“Emery!” panggil Ruben di luar sana sambil mengetuk pintu rumahnya.
“Ruben?!” Emery mengerutkan keningnya. “Mau ngapain dia malam-malam begini ke rumahku?”
Emery beranjak dari tempat duduknya. Lalu, dia membukakan pintu rumahnya dan Ruben menerobos masuk ke dalamnya.
“Apa kamu punya garam? Boleh aku memintanya sedikit saja?” pinta Ruben.
“Ada di dapur. Kamu bisa mengambilnya,” sahut Emery.
“Baik. Aku akan ke dapur untuk mengambilnya.” Ruben bergegas pergi ke dapur. Tak lama kemudian, dia juga berteriak lagi.
“Mer, sekalian sama gula dan mie instannya, ya?” pinta Ruben selanjutnya.
“Iya, ambil saja!” Emery mempersilakannya.
“Mer!” panggil Ruben lagi.
“Astaga! Ada apa lagi sih?” Emery sampai kesal. Dia menghampiri Ruben di dapur.
“Ah, kebetulan kamu datang. Di mana kamu menaruh garam dan gulanya? Aku tidak bisa menemukannya,” Ruben beralasan.
Emery berdecak. Lalu, dia mulai mencari bumbu-bumbu dapur itu di lemari makanan. Beberapa detik, dia tertegun. Sepertinya dia lupa menyimpan bumbu-bumbu itu.

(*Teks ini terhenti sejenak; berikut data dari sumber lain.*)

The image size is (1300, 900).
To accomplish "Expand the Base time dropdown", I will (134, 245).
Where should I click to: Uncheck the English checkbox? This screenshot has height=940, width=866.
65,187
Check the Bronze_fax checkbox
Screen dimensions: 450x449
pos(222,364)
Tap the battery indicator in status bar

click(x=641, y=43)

“Mungkin ada di atas!” tunjuk Emery ke arah kitchen set. Tapi, dia tidak bisa menggapainya.
Lantas, Ruben mendekati Emery dan berdiri di belakangnya. Kemudian, dia mengambilkan toples bumbu-bumbu itu. Tubuhnya hampir menempel dengan Emery.

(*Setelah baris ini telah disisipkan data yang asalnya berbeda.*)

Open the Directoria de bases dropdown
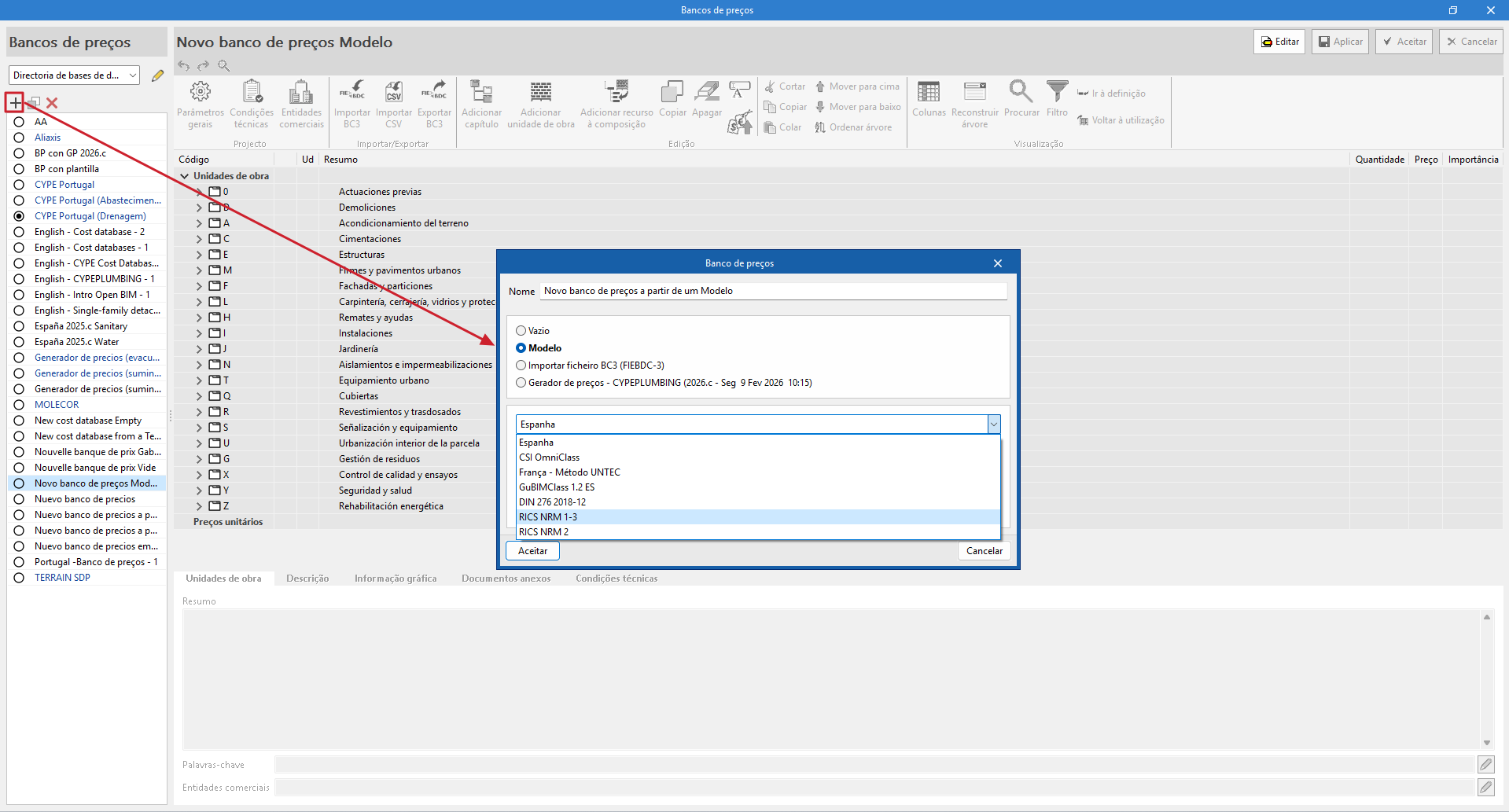The image size is (1509, 812). [x=75, y=75]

“Apa ini toplesnya?” Ruben memastikannya.
Emery mengangguk perlahan. Jantungnya berdebar kencang ketika pria yang tubuhnya menjulang tinggi itu membuatnya gugup. Setelah ketemu, bukannya menghindar Ruben malah asik merangkul Emery dari belakang.

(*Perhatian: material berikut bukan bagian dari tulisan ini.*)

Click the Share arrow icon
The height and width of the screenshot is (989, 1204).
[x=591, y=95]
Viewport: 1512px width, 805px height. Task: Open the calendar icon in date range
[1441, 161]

Ruben mencium leher Emery yang jenjang itu. Dia tergoda melihat Emery mengikat rambutnya seperti kuncir kuda.
“Dokter Ruben, tolong hentikan!” Emery geli sekali.
Ruben membalikkan tubuh Emery. Refleks, tangannya mengangkat tubuh Emery dan mendudukkannya di atas meja.
“Aku tidak bisa menghentikannya. Aku pernah bilang sama kamu kalau aku selalu merindukanmu, Sayang,” ungkap Ruben.
Emery menatap wajah Ruben yang berkaca-kaca di hadapannya. Namun, seperti biasa, dia masih ragu dengan perasaan Ruben kepadanya.
“Aku tidak ingin menunggu lebih lama lagi.”
“Apa maksudmu?” Emery mengerjap-ngerjapkan kedua matanya.
“Putuskan Sean! Aku ingin menjadi satu-satunya pria yang kamu cintai, Sayang,” pinta Ruben dengan wajah memelas.